Biography
Joe Hisaishi is a Japanese composer, pianist and conductor, known for his music for Hayao Miyazaki’s Studio Ghibli films, including Spirited Away and My Neighbour Totoro.
Hisaishi was born Mamoru Fujisawa in Nagano, Japan. He began learning the violin at the age of four, enrolled in the Suzuki Method.
He studied at Kunitachi College of Music in 1969, specialising in composition, and as he began working as a composer and performer, he developed his Joe Hisaishi alias.
He wrote his first score for animator and filmmaker Hayao Miyazaki in 1984, at the recommendation of a music publisher he’d worked with. His first for Miyazaki was Nausicaä of the Valley of the Wind, followed up by Laputa: Castle in the Sky (1986).
When Miyazaki founded Studio Ghibli in 1986, Hisaishi continued to be the director’s go-to composer, and Hisaishi wrote the scores for Spirited Away, Howl’s Moving Castle, My Neighbor Totoro, Princess Mononoke, and many others that have come out of the studio.
Hisaishi continued writing scores for Miyazaki and his studio Ghibli until present day, most recently The Boy and the Heron (2023), in a partnership many have compared to that of Hollywood director Steven Spielburg and composer John Williams.
Some of Hisaishi’s Ghibli scores have been heard by millions of people due to their popularity. ‘One Summer’s Day’, the opening theme from Spirited Away, and ‘Merry-Go-Round’ from Howl’s Moving Castle are some of his most popular pieces.
Hisaishi has also scored live action films, including the Oscar-winning film Departures, and documentaries, including David Attenborough’s 2015 film, Legends of the Deep: Deep Sea Sharks.

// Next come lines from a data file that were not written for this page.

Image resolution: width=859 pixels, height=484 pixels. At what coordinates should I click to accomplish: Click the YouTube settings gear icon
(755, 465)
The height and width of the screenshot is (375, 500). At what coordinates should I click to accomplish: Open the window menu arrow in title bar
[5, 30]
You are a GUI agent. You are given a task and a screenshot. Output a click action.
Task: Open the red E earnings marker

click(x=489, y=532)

Hisaishi once said “I don’t think that because I’m a composer, I only have to compose music.” He is also a recording artist and performer. He founded his own record label, Wonder Land Inc., in 1989, and released his debut synth-pop album, Pretender, that year. He went on to record 27 studio albums.
In 1998, Hisaishi was invited to write the music for the 1998 Winter Paralympics in Japan.

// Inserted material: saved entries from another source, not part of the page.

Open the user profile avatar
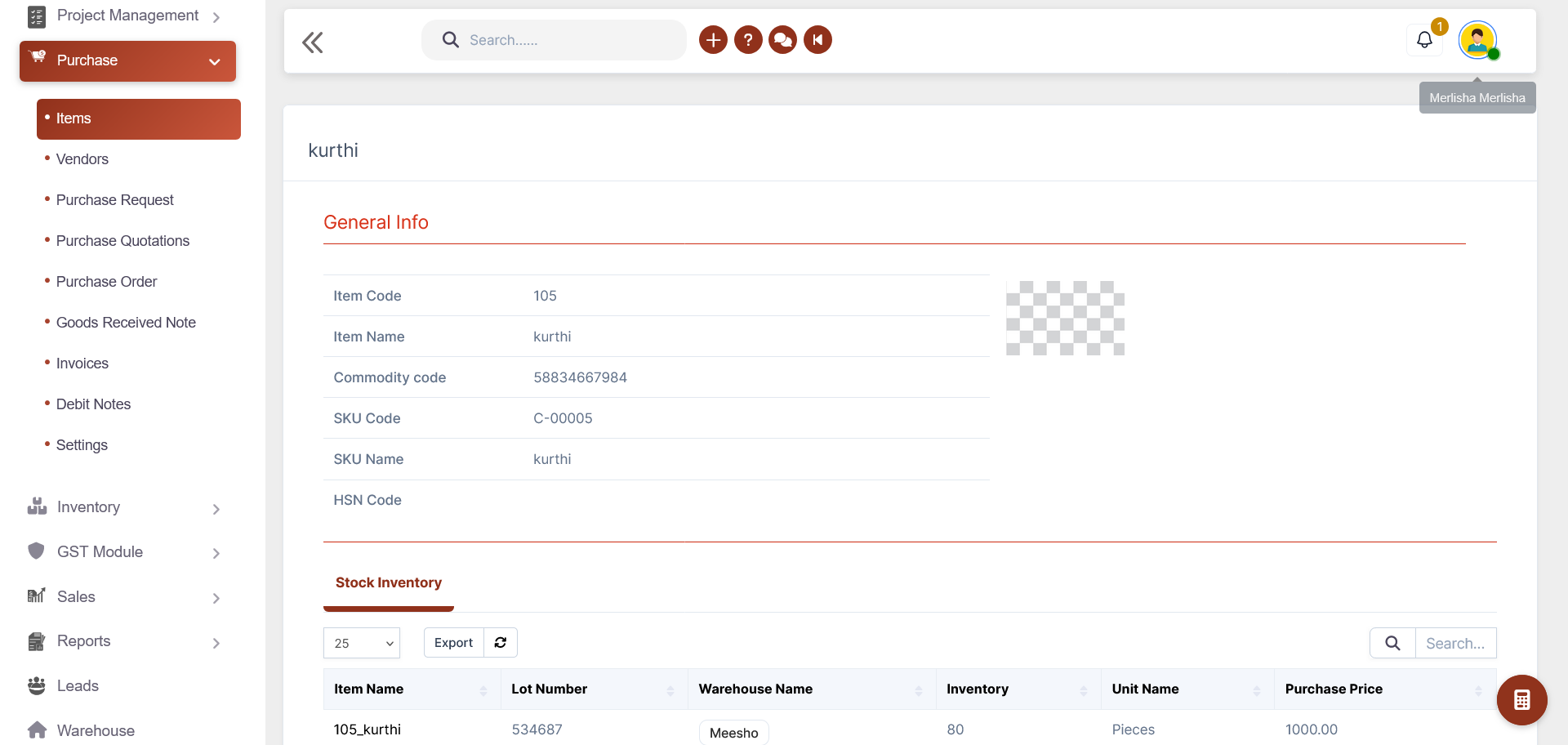This screenshot has height=745, width=1568. coord(1477,40)
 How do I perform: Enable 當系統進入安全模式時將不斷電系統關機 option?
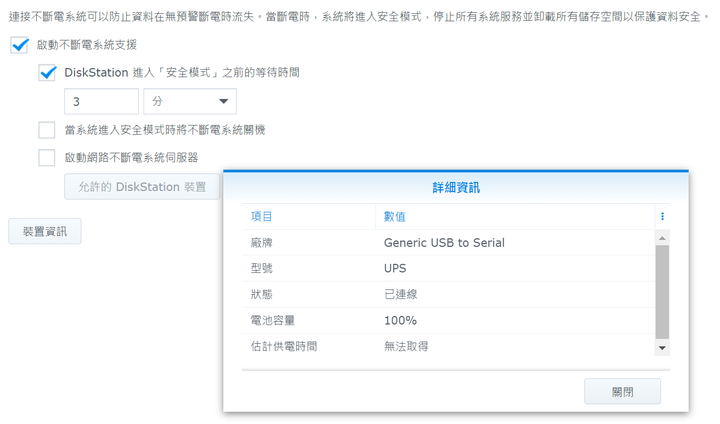click(x=47, y=130)
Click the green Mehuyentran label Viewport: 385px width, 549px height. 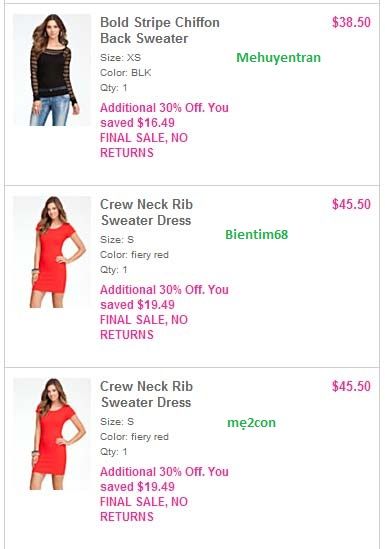pyautogui.click(x=279, y=57)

He’s also a conductor, and has conducted the New Japan World Dream Orchestra and his own orchestra, Future Orchestra Classics and the Vienna Symphony Orchestra, among others.
As a pianist, he’s released several solo, chamber and orchestral recordings, including his Piano Stories series.
Hisaishi has won several awards, including the Los Angeles Film Critics Association Award Music Prize for Howl's Moving Castle (2005), and a Golden Globe nomination for Best Original Score for The Boy and the Heron (2023).
Did you know… Hisaishi is also a film director and directed his first film, Quartet, in 2001.